Borniol est l’exception en question. Ou plus précisément chez Borniol.
Même si aucune étude n’a pu être effectuée chez les clients de la maison Borniol, créée par Henri de Borniol en 1820, nous sommes en mesure d’affirmer sans crainte d’être contredits que nul n’est jamais très heureux de se retrouver chez Borniol.
La plus vieille maison française de pompes funèbres et de protocole funéraire, fleuron de la mise en bière et de la pose d’imposantes tentures noires qui vont jusqu’à porter son nom, est en effet le cœur battant d’une expression pour cœur flanchant.

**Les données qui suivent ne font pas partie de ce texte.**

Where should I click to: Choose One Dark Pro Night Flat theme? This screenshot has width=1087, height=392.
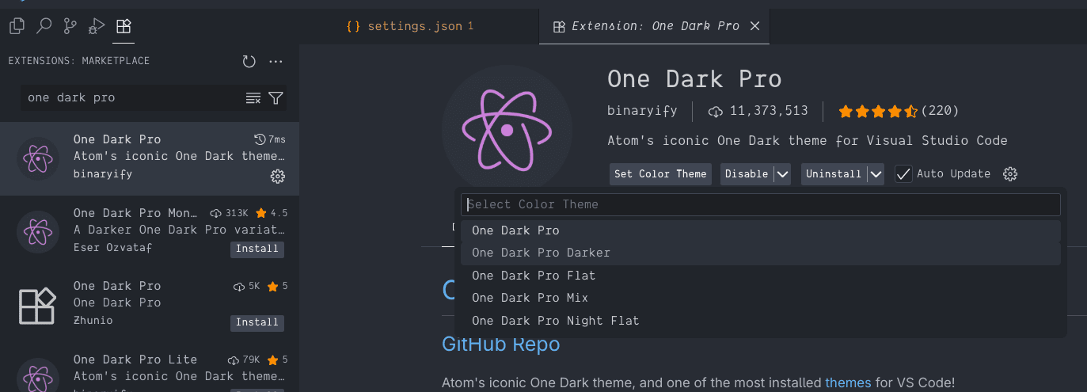(555, 321)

On proposera d’aller se faire voir chez Borniol à un contradicteur auquel on ne souhaite que la fin, on dira d’un malade qu’il est dans l’antichambre de chez Borniol quand les médecins useront de mots compliqués et de périphrases tordues pour décrire son état, et la maison poulaga attendra les emballeurs de chez Borniol sur les lieux du crime crapuleux.
Depuis deux siècles Borniol conduit en limousine de prestige les défunts chics vers leur Père Lachaise final, aux côtés de Marcel Proust, Jim Morrison, Oscar Wilde ou Molière, vers leur cimetière du Montparnasse pour y retrouver Jean-Paul Sartre, Simone de Beauvoir, Charles Baudelaire, Robert Desnos, Samuel Beckett, Serge Gainsbourg, Philippe Noiret et tant d’autres.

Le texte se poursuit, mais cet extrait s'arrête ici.